■ **Aim**
Count the lines in the rows below that contain the string "Click" and reply with only that number.

■ **Records to use**
^^^^^^^^^^^^^^^^

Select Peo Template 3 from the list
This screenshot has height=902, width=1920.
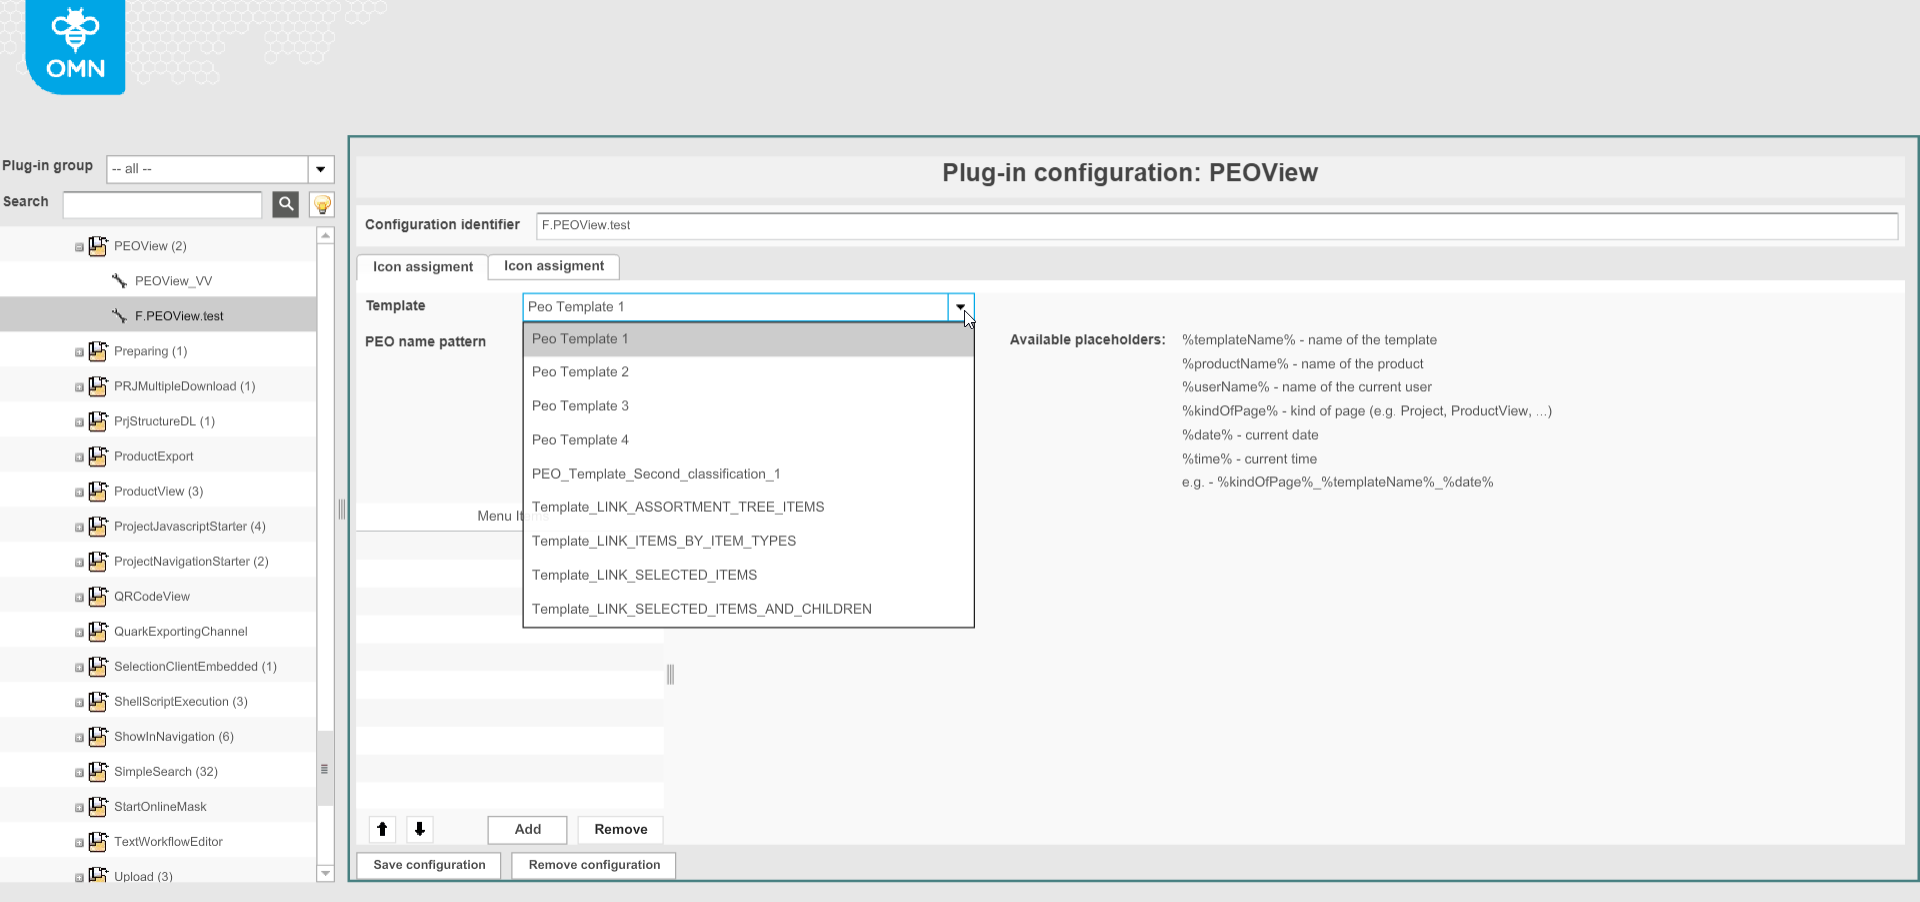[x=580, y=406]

^^^^^^^^^^^^^^^^

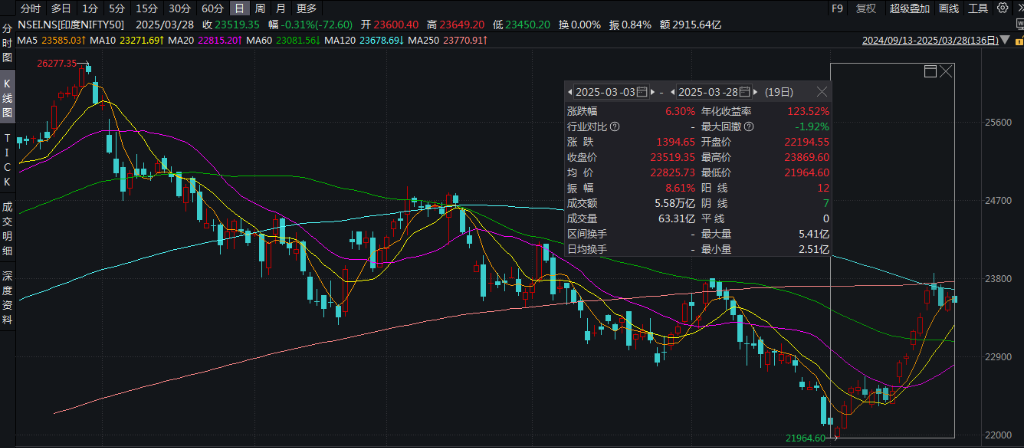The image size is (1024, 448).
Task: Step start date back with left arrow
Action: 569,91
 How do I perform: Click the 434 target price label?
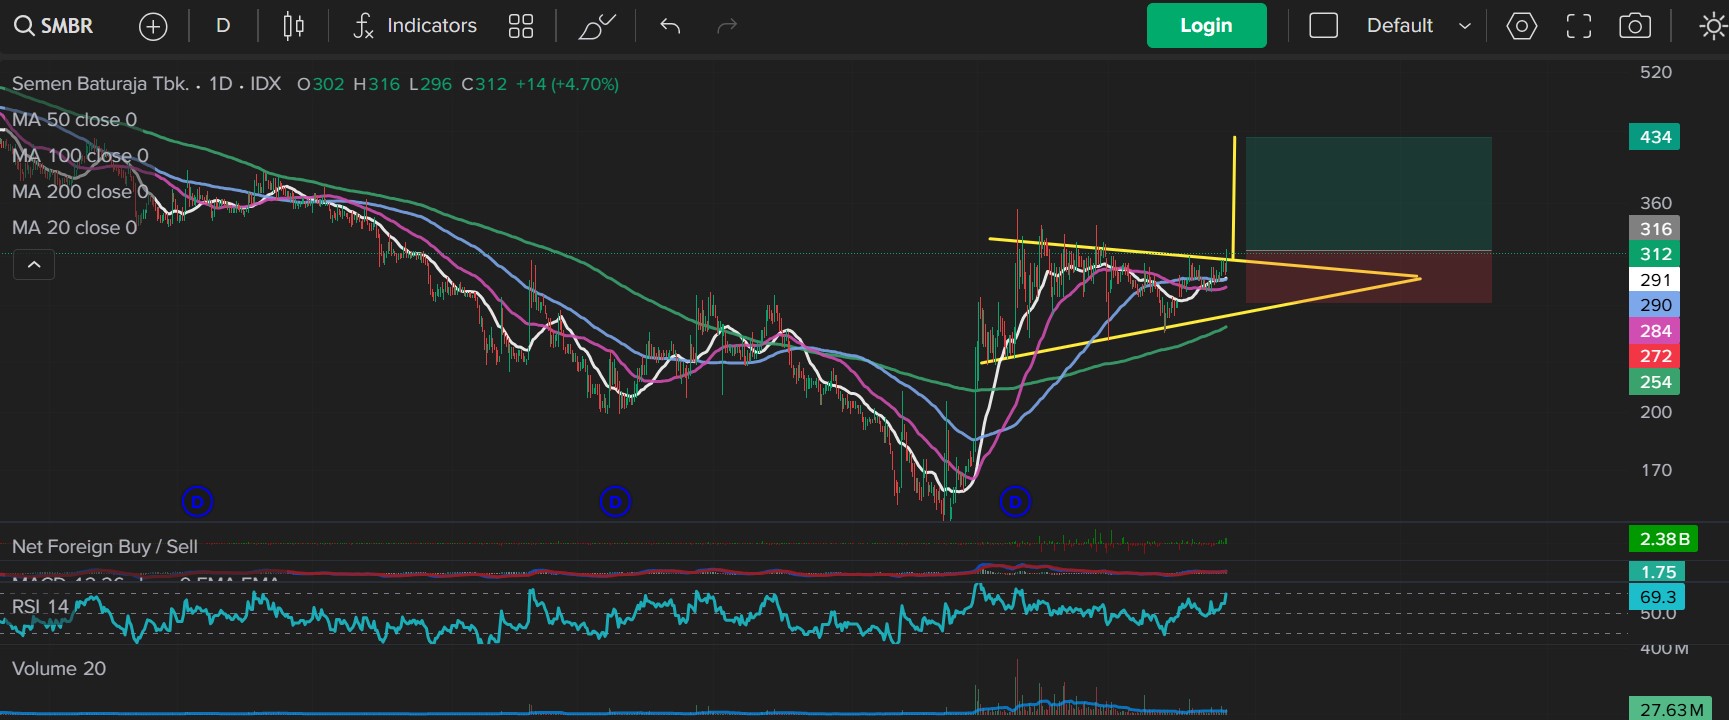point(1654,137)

^^^^^^^^^^^^^^^^

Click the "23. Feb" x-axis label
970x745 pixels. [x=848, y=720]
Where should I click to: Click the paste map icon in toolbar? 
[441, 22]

^^^^^^^^^^^^^^^^

■ **Solved exercise**
3